To make it easier for people to invest in great ideas or start a small business, I’ve introduced a bill (S. 1791) to legalize something called “crowdfunding.” Here’s the background story: Believe it or not, we still live under investment laws that pre-date the first computer, and those laws prevent most people from investing small amounts – say a hundred dollars – in a new startup company or small business. Because of these rules, only the very wealthy are permitted – and can afford – to get through the red tape necessary to fund a new company.

That’s right – it’s nearly impossible for most people to invest one dollar of seed money into someone else’s new business. This makes no sense, especially in the Internet era, where every day we see new ideas, programs and social networks take off. The same technology and culture that has helped assure people that it is safe to buy a product on Ebay or donate to a charity over the internet can be used to help investors make smart decisions about what companies to support. Over the past couple of weeks, I’ve hit the road to discuss this and other issues facing our small businesses.

Like so much of Scott Brown’s overblown and naive rhetoric, it is pure hogwash that “it’s nearly impossible for most people to invest one dollar of seed money into someone else’s new business.”  From time immemorial, entrepreneurs have been raising money from family and friends to start new businesses. A Vietnamese friend of mine once explained how his extended family started businesses in this country.  Every one contributed money to an investment fund.  Participants with ideas for businesses would ask to borrow from the fund.  They would be given money to start their business.  They would of course have a plan to pay it back.  They would also get the help of more experienced participants who may have already used this fund to start their own businesses.  I don’t think there were any laws that made it nearly impossible for this collaborative to operate.  I am willing to bet that large numbers of immigrant families have used this technique to bootstrap their way into the middle and upper classes in America, and they have been doing it for centuries. When I was growing up, my grandfather used to tell us bedtime stories about how our family got started in this country.

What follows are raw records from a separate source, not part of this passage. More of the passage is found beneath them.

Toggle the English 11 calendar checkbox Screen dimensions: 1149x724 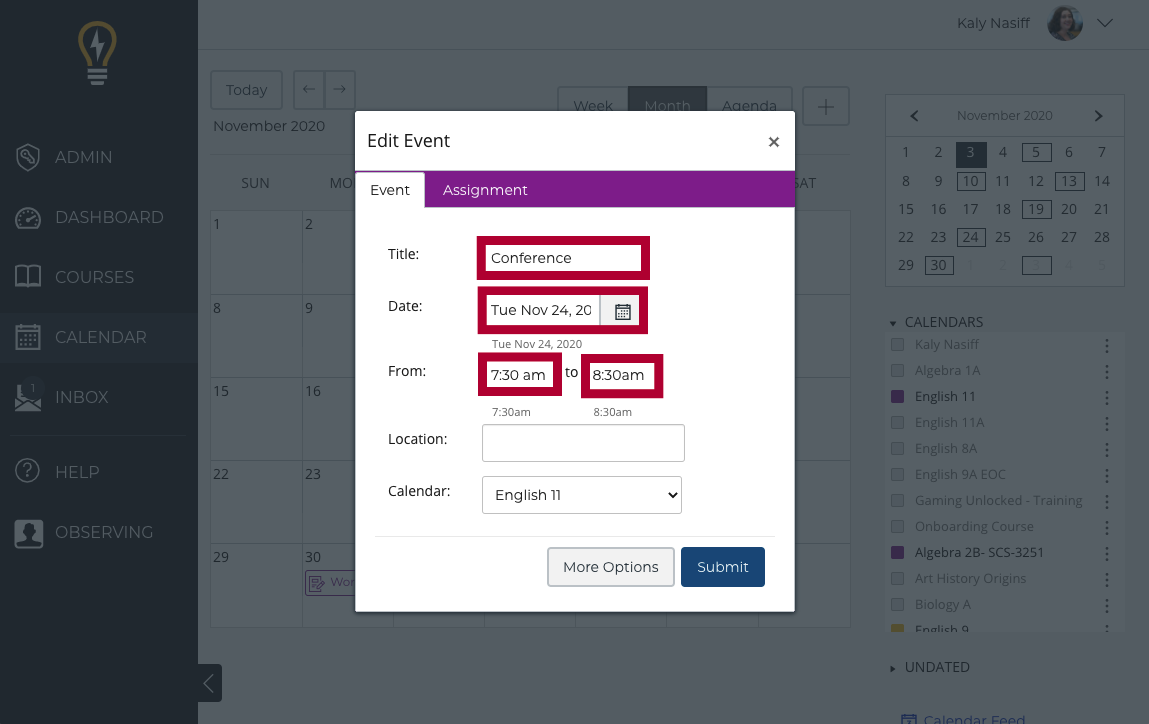[897, 396]
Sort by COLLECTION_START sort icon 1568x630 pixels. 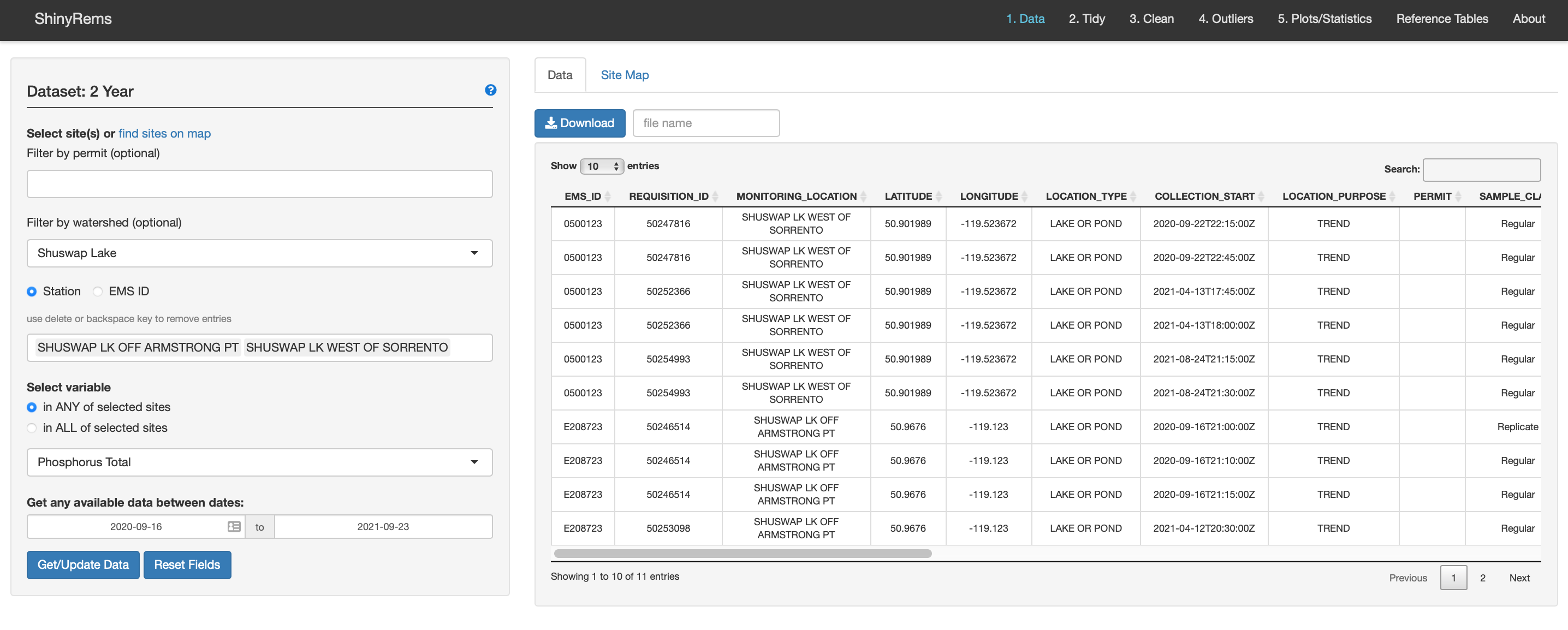tap(1261, 196)
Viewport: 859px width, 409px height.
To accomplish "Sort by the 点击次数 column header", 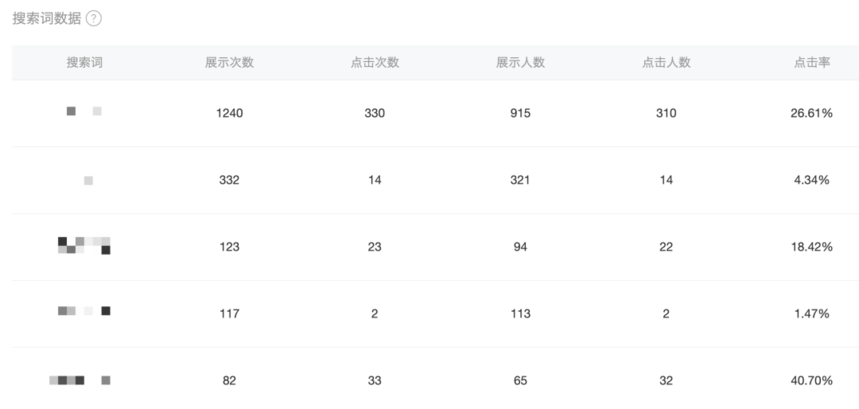I will click(x=375, y=62).
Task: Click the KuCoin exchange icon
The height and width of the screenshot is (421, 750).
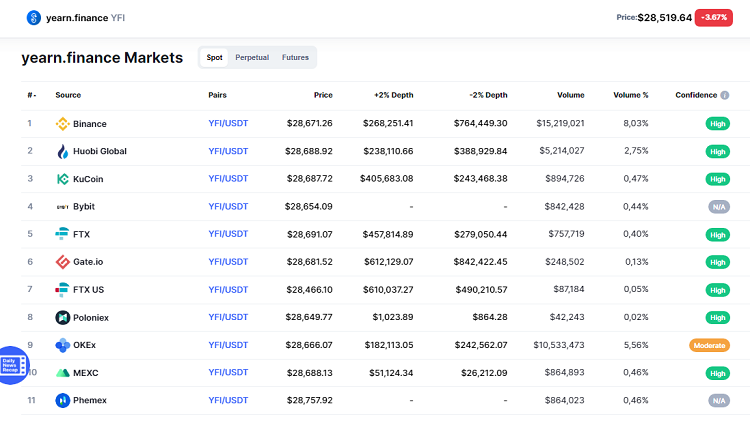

Since crowd funding has been going on long before Brown introduced his bill, (See Crowd funding on WikiPedia or do a Google search), one has to wonder what is in this bill that suddenly makes possible something that has already been going on for quite a while.

Politico has the story Senate passes JOBS Act, with tweak.

The change comes with an amendment, sponsored by Sen. Jeff Merkley (D-Ore.), Sen. Michael Bennet (D-Colo.) and Sen. Scott Brown (R-Mass.), which would place additional restrictions on so-called crowdfunding, in which small amounts of money are collected from large groups of people.

Merkley said the crowdfunding portion of the House bill is “simply a pathway to predatory scams.”

Gee, Scott Brown didn’t mention “simply a pathway to predatory scams.” in his newsletter.


Bernanke muted on health of US economy

The Financial Times has the story Bernanke muted on health of US economy.

The story is interesting for what it included:

Mr Bernanke said most unemployment is due to lack of demand rather than structural problems in the labour market, such as workers lacking the right skills, or being stuck in the wrong parts of the country.

and for what it did not include.  There was no mention of high taxes, too much regulation, or the infamous “uncertainty.”  I wonder if the people at Nightly Business Report, which I have stopped watching, read stories like this.  Perhaps their certainty that “uncertainty” is the cause of the problem makes it impossible to realize what it is that Bernanke does not say.  A case of the proverbial “dog that didn’t bark” syndrome?